Here however, it is hard to call Clooney a “fixer.” Early in the movie, he is called out to a mansion in Westchester County because one of the firm’s clients was involved in a hit and run and fled the scene. Now, a true fixer would have a 24-hour tow service on speed dial, removed the offending vehicle from the residence and turned into a metal cube while the fixer constructed a believable alibi for the offender while also checking to make sure no traffic cameras might have caught him in the act. But that’s not what happens. Instead, Clooney basically tells the guy he (Clooney) can’t help him other than to tell him to get a good criminal defense lawyer. Uh, duh.
But Clooney’s primary mission is flying to Milwaukee to babysit the rogue law firm partner and he fails miserably at that too. The attorney, Arthur Edens (played by Tom Wilkinson) gives Clooney the slip in his hotel room and flies back to New York City. Clooney does eventually find him, but it does no good because the evil corporation’s general counsel, Karen Crowder (played beautifully by god-tier actress Tilda Swinton) has hired *actual* fixers who track Edens, put him under surveillance, and ultimately murder him, making it look like a suicide.
(There is also a whole sub plot going on showing Clooney to be a degenerate gambler who is also in hock because a restaurant he opened with his drug addicted brother went under and he doesn’t have enough money to pay off his creditors. He’s also divorced with a son, which is another sub plot that does not really go anywhere.)
In the end, Clooney does one fixer-like thing – he gets his other brother (a cop) to give him a police seal so he can break into Edens’s apartment after his death, search it, and then replace the broken seal so no one knows he was there. Of course, the evil fixers still have the apartment under surveillance and call the cops, who arrest Clooney and put his brother’s job in jeopardy; but Clooney does find a receipt in a book Edens bought at Clooney’s son’s recommendation showing he had 3,000 copies of an internal, evil corporation memo acknowledging the pesticide was dangerous (I should note the receipt said it was a COD job and Clooney’s financial problems beg the question of how he paid for them.) Obviously, the memo is extremely damaging to their case, but instead of burying it (which an actual fixer would do) Clooney leverages it to get Crowder to pay him off for his silence only instead of doing that, what he was actually doing was getting her on tape offering him a bribe. Clooney’s brother and other cops swoop in, arrest her, and the memo is presumably used by the plaintiffs to extract a massive settlement.
Which brings me to my other problem with the movie, and perhaps it is one borne of the fact I’m a lawyer – the legal stuff made NO sense. For one, Edens’s multiple contacts with the lead plaintiff would have been a clear violation of rules of professional conduct. So too would have been his decision to leak the internal memo. There was some vague mention of potential legal malpractice, but that had to do with Edens’s meltdown during a deposition, not his other, flagrant violations of the rules of professional conduct. Possession of the internal memo and its use by the client’s own law firm against it would have been another problem in the real world, but was required as a narrative device for the story.

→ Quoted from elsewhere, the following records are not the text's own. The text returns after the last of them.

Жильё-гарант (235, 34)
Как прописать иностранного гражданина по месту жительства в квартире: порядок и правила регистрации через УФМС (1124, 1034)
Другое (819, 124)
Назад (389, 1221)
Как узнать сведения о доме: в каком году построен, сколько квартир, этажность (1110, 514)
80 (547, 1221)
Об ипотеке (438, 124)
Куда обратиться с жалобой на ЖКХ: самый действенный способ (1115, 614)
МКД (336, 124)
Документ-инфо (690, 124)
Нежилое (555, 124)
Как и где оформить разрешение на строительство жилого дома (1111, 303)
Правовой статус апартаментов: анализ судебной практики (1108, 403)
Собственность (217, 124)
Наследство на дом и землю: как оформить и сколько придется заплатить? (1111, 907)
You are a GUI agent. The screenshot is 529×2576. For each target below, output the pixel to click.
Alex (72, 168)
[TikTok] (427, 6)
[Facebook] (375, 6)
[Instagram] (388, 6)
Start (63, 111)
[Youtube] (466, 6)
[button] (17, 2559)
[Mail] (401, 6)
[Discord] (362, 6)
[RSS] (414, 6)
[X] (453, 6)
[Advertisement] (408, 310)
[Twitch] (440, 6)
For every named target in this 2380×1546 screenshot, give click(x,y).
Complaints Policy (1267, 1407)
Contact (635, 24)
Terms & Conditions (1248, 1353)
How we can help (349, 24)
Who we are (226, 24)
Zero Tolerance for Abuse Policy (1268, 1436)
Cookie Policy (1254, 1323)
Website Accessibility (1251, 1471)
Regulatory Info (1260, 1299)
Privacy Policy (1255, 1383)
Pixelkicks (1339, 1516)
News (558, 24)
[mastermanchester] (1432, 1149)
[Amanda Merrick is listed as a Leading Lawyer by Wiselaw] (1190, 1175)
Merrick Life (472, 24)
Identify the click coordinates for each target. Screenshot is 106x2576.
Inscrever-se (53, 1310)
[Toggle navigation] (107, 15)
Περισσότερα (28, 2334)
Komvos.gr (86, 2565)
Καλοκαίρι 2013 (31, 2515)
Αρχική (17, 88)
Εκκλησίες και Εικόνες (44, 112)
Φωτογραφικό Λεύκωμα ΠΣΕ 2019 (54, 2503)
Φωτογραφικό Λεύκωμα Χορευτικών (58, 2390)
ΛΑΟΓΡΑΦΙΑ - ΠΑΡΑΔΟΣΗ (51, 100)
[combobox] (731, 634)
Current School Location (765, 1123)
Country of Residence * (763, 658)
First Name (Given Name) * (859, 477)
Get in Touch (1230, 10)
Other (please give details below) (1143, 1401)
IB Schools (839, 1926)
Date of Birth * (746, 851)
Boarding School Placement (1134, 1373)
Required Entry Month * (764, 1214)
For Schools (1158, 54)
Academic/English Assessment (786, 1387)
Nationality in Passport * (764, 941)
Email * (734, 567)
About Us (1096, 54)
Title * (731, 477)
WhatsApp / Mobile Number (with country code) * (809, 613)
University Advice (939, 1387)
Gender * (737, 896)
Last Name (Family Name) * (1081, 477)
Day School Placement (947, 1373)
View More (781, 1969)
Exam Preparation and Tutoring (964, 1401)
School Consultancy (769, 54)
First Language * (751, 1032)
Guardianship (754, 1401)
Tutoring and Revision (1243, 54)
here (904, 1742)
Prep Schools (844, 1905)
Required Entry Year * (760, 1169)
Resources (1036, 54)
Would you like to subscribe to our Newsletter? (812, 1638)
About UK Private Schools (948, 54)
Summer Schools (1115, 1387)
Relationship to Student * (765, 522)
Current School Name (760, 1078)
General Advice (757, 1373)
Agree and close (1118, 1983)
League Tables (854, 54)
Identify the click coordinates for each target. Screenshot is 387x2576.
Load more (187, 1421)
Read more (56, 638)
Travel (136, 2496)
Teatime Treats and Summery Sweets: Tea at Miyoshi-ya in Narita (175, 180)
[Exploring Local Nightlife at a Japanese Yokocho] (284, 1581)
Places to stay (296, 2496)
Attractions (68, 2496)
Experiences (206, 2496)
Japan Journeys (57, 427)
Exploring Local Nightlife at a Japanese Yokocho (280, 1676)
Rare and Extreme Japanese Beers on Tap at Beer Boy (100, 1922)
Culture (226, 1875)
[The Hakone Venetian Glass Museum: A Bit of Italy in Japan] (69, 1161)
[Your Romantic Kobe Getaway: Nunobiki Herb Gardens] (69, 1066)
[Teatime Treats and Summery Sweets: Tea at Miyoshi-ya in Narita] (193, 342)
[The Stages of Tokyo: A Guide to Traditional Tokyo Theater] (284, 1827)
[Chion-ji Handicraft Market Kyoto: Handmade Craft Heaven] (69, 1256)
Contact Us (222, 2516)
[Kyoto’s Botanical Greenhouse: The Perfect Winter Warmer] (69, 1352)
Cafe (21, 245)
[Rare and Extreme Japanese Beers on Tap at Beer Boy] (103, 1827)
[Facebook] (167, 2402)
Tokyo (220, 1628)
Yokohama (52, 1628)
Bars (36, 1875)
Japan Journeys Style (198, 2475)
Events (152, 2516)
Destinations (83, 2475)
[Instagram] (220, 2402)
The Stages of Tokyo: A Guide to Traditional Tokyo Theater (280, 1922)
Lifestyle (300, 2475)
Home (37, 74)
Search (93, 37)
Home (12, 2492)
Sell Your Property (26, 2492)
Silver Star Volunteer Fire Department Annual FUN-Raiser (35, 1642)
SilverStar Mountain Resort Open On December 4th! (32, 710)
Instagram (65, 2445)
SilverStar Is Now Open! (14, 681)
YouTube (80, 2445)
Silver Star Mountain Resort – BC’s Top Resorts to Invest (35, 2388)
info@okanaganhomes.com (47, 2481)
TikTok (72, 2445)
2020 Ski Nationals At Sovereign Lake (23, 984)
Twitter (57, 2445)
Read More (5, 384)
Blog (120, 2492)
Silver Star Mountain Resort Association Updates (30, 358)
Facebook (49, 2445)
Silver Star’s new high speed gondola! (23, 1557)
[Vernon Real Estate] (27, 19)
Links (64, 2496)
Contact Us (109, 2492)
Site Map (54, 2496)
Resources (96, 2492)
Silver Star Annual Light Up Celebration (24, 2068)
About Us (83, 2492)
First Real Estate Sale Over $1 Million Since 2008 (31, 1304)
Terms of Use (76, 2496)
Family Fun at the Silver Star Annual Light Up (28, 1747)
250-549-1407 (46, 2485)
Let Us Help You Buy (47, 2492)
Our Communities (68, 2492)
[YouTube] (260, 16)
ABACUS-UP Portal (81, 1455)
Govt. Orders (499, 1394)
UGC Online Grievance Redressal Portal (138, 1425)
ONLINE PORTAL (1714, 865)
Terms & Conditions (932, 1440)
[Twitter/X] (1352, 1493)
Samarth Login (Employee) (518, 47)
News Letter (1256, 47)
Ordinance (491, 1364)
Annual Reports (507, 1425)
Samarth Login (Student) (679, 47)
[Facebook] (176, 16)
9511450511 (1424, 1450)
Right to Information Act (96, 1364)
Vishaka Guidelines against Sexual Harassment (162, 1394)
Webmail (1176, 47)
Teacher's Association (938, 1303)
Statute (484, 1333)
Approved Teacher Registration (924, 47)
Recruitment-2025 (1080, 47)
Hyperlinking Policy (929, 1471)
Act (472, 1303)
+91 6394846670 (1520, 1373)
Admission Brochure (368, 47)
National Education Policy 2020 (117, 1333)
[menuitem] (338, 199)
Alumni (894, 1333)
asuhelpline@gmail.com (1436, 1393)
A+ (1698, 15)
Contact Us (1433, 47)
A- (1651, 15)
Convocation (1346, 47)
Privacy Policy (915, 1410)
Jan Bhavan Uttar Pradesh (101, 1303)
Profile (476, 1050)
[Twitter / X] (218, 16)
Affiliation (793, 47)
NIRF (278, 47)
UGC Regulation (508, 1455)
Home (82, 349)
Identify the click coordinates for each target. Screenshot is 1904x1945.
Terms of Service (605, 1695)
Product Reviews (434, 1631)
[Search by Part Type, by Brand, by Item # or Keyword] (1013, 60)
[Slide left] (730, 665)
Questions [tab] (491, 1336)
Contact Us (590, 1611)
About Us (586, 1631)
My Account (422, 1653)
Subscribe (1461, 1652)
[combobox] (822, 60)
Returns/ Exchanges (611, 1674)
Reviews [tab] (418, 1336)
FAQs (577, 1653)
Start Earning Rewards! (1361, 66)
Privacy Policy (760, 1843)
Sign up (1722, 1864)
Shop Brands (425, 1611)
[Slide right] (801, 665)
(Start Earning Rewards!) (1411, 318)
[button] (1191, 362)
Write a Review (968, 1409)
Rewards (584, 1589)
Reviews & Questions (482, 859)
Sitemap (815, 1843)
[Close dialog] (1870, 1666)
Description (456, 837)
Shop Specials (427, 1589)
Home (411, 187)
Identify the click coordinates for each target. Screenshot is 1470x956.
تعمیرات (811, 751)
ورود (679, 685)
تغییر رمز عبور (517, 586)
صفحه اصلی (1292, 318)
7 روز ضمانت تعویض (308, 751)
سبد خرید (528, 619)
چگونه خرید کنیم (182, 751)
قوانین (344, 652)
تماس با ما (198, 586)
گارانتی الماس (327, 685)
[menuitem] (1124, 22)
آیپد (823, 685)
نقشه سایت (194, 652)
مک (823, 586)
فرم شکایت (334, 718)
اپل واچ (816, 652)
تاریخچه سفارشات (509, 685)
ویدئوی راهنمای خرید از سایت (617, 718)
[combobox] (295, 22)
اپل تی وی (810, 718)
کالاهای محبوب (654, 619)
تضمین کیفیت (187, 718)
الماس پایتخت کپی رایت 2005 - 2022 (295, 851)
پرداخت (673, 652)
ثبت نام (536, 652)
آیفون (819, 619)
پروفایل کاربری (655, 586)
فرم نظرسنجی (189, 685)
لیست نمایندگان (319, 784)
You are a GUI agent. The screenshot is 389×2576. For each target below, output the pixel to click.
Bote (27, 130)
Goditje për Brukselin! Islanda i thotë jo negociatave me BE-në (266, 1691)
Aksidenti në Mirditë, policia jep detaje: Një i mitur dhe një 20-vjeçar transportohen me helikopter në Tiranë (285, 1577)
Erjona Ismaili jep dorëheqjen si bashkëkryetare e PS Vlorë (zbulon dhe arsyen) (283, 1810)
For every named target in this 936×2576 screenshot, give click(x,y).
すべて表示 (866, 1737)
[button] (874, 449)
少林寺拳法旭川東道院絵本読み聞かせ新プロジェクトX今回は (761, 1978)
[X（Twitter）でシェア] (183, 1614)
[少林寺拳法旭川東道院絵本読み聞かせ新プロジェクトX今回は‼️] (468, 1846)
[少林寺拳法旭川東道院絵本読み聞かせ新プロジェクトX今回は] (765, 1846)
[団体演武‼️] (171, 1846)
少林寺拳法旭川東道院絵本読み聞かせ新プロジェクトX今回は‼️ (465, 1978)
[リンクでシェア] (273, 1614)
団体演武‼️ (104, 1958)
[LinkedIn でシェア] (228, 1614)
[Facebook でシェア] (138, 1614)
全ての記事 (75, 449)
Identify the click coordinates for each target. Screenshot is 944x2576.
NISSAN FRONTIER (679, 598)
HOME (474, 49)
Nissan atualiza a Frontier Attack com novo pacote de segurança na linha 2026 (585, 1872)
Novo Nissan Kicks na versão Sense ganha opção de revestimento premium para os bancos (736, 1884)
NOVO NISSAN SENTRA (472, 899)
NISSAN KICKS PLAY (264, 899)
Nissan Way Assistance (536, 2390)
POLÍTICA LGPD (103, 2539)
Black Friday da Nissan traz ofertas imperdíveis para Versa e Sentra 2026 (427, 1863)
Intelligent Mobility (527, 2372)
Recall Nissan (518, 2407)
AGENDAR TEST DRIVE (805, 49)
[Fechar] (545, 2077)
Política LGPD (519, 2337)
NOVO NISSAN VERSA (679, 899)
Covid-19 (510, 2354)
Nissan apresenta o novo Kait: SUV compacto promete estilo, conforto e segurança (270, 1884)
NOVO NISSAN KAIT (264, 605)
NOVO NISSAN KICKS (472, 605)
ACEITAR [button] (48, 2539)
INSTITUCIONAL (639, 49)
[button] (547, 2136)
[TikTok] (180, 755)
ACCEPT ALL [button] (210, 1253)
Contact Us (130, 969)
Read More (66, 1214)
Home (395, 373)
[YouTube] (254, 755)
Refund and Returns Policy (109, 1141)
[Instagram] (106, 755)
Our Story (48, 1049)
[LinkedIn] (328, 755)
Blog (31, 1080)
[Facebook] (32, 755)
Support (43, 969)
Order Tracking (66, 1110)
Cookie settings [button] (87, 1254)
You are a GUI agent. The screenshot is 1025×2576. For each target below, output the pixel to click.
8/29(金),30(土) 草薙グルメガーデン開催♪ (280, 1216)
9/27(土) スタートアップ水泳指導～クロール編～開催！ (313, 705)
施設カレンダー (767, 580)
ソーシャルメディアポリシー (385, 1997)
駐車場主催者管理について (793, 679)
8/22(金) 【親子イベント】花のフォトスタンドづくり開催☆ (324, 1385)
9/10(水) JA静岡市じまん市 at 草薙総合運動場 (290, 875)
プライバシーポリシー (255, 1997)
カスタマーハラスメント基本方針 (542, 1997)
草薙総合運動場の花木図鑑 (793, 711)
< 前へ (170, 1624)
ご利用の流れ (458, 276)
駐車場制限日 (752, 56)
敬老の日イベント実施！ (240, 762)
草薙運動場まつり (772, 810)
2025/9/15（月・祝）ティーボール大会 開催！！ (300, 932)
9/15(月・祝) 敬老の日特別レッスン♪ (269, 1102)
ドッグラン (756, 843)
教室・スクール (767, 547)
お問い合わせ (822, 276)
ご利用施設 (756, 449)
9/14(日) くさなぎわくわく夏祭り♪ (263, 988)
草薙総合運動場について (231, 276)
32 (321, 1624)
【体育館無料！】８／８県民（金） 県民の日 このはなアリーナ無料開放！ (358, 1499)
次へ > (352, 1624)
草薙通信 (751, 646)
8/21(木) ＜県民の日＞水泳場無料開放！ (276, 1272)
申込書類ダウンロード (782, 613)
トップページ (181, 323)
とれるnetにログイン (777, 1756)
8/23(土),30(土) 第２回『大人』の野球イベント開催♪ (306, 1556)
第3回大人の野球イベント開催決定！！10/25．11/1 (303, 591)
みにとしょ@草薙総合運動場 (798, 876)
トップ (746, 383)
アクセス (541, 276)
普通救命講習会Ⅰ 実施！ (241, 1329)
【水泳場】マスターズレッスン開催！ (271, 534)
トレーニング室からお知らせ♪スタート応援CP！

The whole thing would have made more sense if Clooney was not marketed as a “fixer” or instead, actually was a fixer who did evil stuff on behalf of the evil corporation. I think the movie could have also worked better with an ambitious younger lawyer who becomes disillusioned when they find out the evil corporation is in fact evil, and turns into a whistle blower. To me, this is a two, maybe two-and-a-half star movie.